Angefangen mit dem Eröffnungskonzert des MDR-Sinfonieorchesters unter seinen Chefdirigenten Kristjan Järvi, der neben Musik von und mit dem Gitarristen Bryce Dessner auch eine – für die Elektronik in der „Ernsten“ Musik – wegweisende Komposition von Steve Reich präsentiert, den 1987 entstanden „Electric Counterpoint“ für E-Gitarre und Tonband des soeben 80 Jahre alt gewordenen Amerikaners. Vorab laden die TONLAGEN zu einer Ausstellung mit brasilianischer Klangkunst sowie einem Konzert aus Installationen ein, die Jaenickes künstlerische Vorlieben offenbaren. Er selbst preist gerne das Geburtstagskonzert von raster-noton an, einem Ensemble um Carsten Nicolai und seine Mitstreiter, das längst weltweit für Furore sorgt – in seiner sächsischen Heimat aber nach wie vor eher ein Schattendasein führt. Dieses Konzert macht den künstlerischen Spagat überaus deutlich, denn es ist mit einer Aftershowparty im TBA (Bahnhof Neustadt) verbunden.
In Duo-Besetzung werden Irmela Boßler (Flöte) und Bernhard Kastner (Klavier) die Avantgarde der Neuen Musik aus dem 20. Jahrhundert mit Neutönern von heute verbinden. Werke von den Großmeistern Pierre Boulez und Isang Yun rahmen dann frisch entstandene Kammermusik von Ipke Starke, Karoline Schulz, Knut Müller, Thomas Stöß und Peter Helmut Lang.
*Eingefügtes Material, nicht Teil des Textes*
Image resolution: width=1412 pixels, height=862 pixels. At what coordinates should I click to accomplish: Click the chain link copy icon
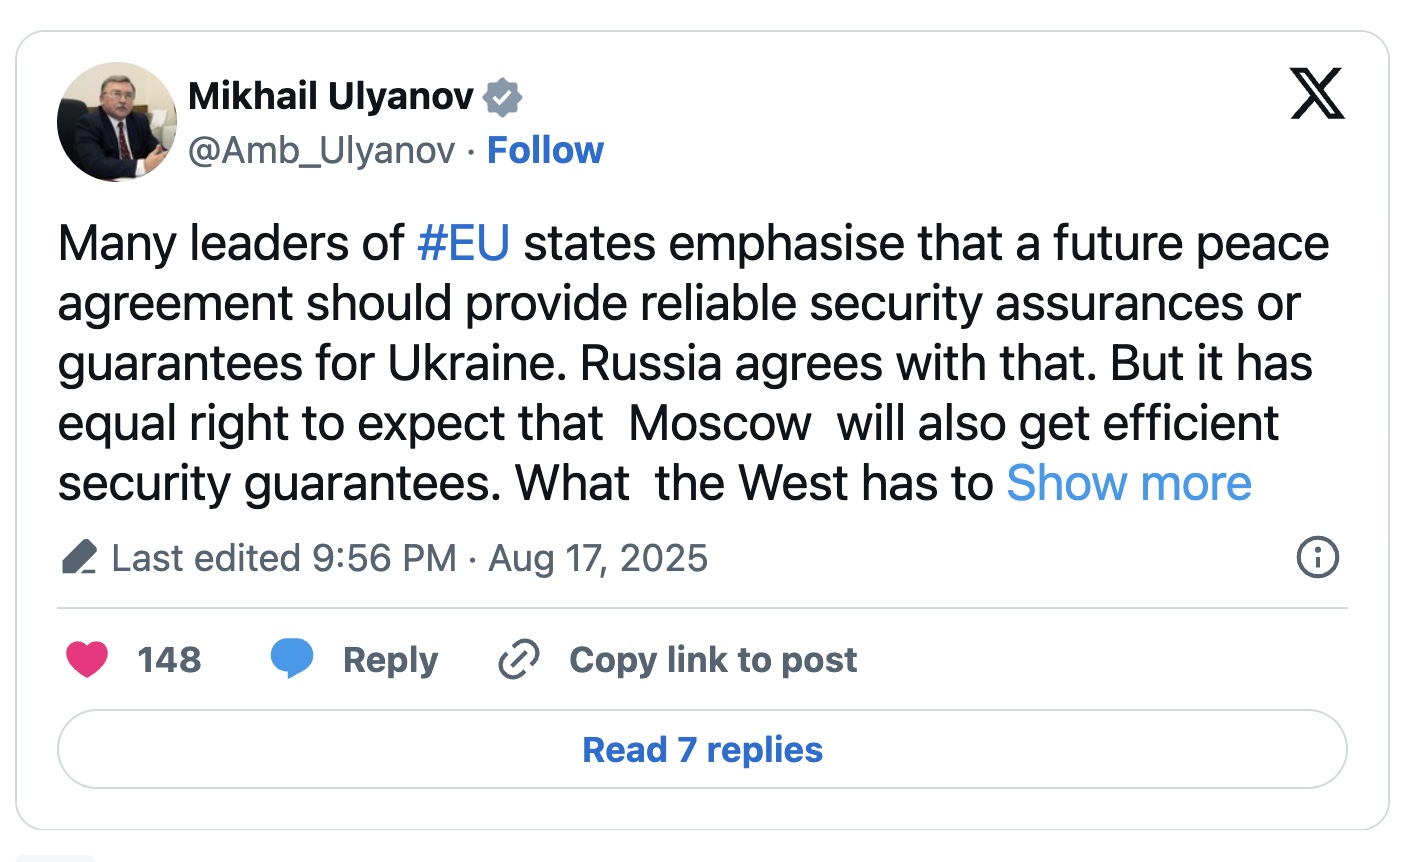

Ein Wiedersehen und -hören gibt es mit dem Pianisten und Komponisten Nik Bärtsch, der sein neues, beim Label ECM erschienenes Album präsentiert. Auch hierauf folgt eine Party, diesmal im Festivalzelt.
Auch dieser TONLAGEN-Jahrgang gibt sich kulinarisch. Nach früheren Weingelagen soll zum Konzert von ensemble courage diesmal ein Frühstück serviert werden. Die in Australien geborene Komponistin Liza Lim stellt sich dazu in einem Gesprächskonzert vor und wird zudem ihr von Hellerau koproduziertes Musiktheater „Tree of Codes“ aufführen. Es basiert auf Prosa von Bruno Schulz, die wiederum von Jonathan Safran Foer aufgegriffen und von Liza Lim zur Oper verarbeitet worden ist. Der Schweizer Regisseur Massimo Furlan hat das ungewöhnliche Stück inszeniert. Als Europäische Erstaufführung gibt es zudem in einem Projekt des Andromeda Mega Express Orchestra, das Musik aus Malawi mit Jazz, Afropop und Neuer Musik verbindet. Poetisch wird es mit dem brasilianischen Performer Marco Scarassatti und seinem „Novelo Elétrico“, was frei übersetzt ein „elektrisches Knäuel“ darstellen soll. Grenzgänze in fremde Sprachwelten vollzieht AuditivVokal aus Dresden, das unter Olaf Katzer mit dem Ensemble Iberoamericano das sprichwörtliche Chaos von Babylon thematisiert. Alles eine Frage der Identität?
Wenn in Hellerau von Grenzüberschreitungen die Rede ist, darf die Reihe Feature-Ring natürlich nicht fehlen. Das gastgebende Trio hat sich diesmal Marco Blaauw eingeladen, der auf einer Doppeltrichtertrompete bläst.
Den großen Bogen nach vorn und ganz weit zurück spannt das Duo Anne-Suse Enßle (Blockflöten) und Philipp Lambrecht (Schlagzeug) mit Musik aus nahezu einem Jahrtausend. Ans Laborieren macht sich hingegen der Künstler Toni Burner alias Holotrop in seinem „Morphonic Lab XV“ unter dem wortspielenden Titel „Heller Rauh“.
Die Vielfalt der diesjährigen TONLAGEN äußert sich darüber hinaus in einem Erzählcafé, in einem Konzert mit „Musik zum Liegen“ sowie in diversen Ausstellungen und Installationen. Wem das alles zu normal menschlich ist, dem wäre noch „Tierische Musik“ zu empfehlen. Kein Witz, Dieter Jaenicke hat auch ein Mäuseorchester (!) sowie ein Quintett von Fischen in petto.